Kyosuke Tagawa (田川 亨介, Tagawa Kyōsuke) is a Japanese professional footballer who plays as a forward for club Kashima Antlers.

==Club career==
===Early career===
Born in Kagoshima, Japan, Tagawa began playing football when he was six years old. Since playing football, Tagawa said he was obsessed with scoring goals. This eventually earned him interest from other school, which Tagawa joined Unzen Ardito in his first year of elementary school. He eventually joined Sagan Tosu following his advice from his Unzen Ardito's coach.

Tagawa progressed through the youth ranks of Sagan Tosu for two years. While progressing at Sagan Tosu's youth ranks, he overcame with injuries. In May 2016, Sagan Tosu announced that Tagawa were among four players to be registered with the top team (second-type registration). In July 2016, he was described by the youth reporter of Web Gekisaka, saying: "His height of 181 cm is eye-catching, but his strength is his speed, running 50 meters in the low six seconds. He breaks into space and dribbles into the vital area, and fires off sharp left-footed shots". Then in September 2016, Tagawa was promoted to the first team.

===Sagan Tosu===
Tagawa's first appearance in the Sagan Tosu's first team was on 22 October 2016 as an unused substitute, in a 3–2 win against Kashiwa Reysol. On 14 January 2017, he was given a number twenty–seven shirt ahead of the 2017 season. Tagawa made his debut on 5 March against Kawasaki Frontale, when he replaced Takamitsu Tomiyama in a 1–1 draw. Ten days later on 15 March 2017, Tagawa made his first start for the club and set up the opening goal of the game, in a 2–2 draw against Albirex Niigata in the J.League Cup. He then scored his first goal for Sagan Tosu in the 87th minute, having came on as a substitute six minutes earlier, in a 3–0 win against Albirex Niigata on 8 April 2017. While on international duty with Japan U20 team at the FIFA U20 World Cup, Tagawa was awarded the league's YBC Levain Cup "New Hero Award". He returned to the starting line–up against Matsue City in the second round of the Emperor's Cup on 21 June 2017 and scored twice, in a 3–0 win to advance to the next round. Since returning from his international duty, Tagawa received playing time as the club's main striker. He then scored twice for Sagan Tosu, in a 2–2 draw against Urawa Red Diamonds on 23 September 2017. On the last game of the season, Tagawa scored his sixth goal of the season, in a 3–2 loss against Hokkaido Consadole Sapporo.
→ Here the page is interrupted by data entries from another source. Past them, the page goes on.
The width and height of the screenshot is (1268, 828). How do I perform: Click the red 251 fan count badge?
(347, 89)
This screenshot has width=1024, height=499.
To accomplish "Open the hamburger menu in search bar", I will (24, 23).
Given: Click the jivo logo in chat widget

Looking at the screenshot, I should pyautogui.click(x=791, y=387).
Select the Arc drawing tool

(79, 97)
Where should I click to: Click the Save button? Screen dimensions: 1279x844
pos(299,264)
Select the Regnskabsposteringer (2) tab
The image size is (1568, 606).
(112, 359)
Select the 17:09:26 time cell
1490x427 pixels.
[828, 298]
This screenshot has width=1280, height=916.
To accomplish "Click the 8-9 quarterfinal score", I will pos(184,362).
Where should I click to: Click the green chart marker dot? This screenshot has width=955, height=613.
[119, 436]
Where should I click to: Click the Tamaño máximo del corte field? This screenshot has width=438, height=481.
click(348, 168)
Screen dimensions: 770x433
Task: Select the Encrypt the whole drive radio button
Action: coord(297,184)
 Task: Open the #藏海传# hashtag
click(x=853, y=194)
At the end of the 2017 season, he went on to make thirty appearances and scoring six times in all competitions.

Ahead of the 2018 season, Tagawa signed a contract with Sagan Tosu. He scored the opener goal of the game, in a 1–1 draw against Vissel Kobe in the opening game of the 2018 season. His first goal of the season led the club to release a limited edition of commemorate Tagawa's first goal. He then scored the winning goal at the last minute, in a 3–2 win against Nagoya Grampus on 31 March 2018. However, Tagawa suffered a goal drought that eventually saw him demoted to the substitute bench, due to the arrivals of Fernando Torres and Mu Kanazaki. During the season, he was linked with a move to Premier League side Leicester City, but the move never happened. At the end of the 2018 season, Tagawa went on to make twenty–nine appearances and scoring two times in all competitions. Despite his goal drought during the season, he was nominated for the Best Young Player award.

===FC Tokyo===
On 4 January 2019, FC Tokyo announced on their official website they signed Tagawa on a permanent transfer.

He made his debut for the club, coming on as a substitute, in a 0–0 draw against Kawasaki Frontale in the opening game of the season. Since joining FC Tokyo, Tagawa said he has been making improvements to fight for his first team place, having found himself placed on the substitute bench. However, Tagawa suffered a hamstring injury that saw him out for two months. He then returned from injury, playing for FC Tokyo U23, coming on as a late substitute, in a 3–0 loss against Fujieda MYFC on 27 July 2019. Tagawa went on to score two goals while playing for the U23 side. He made his first team return for FC Tokyo, starting the match, in a 3–0 loss against Ventforet Kofu in the third round of the Emperor's Cup on 14 August 2019. A month later on 8 September 2019, Tagawa scored his first goal for the club, in a 2–1 win against Gamba Osaka in the quarter–finals in the J.League Cup and despite winning, FC Tokyo was eliminated through away goal. After the match, he said scoring a goal helped him overcome his frustrations on his goal drought. It wasn't until on 30 November 2019 when Tagawa scored his first league goal for the club, in a 1–1 draw against Urawa Red Diamonds. At the end of the 2019 season, he went on to make seventeen appearances and scoring two goals in all competitions.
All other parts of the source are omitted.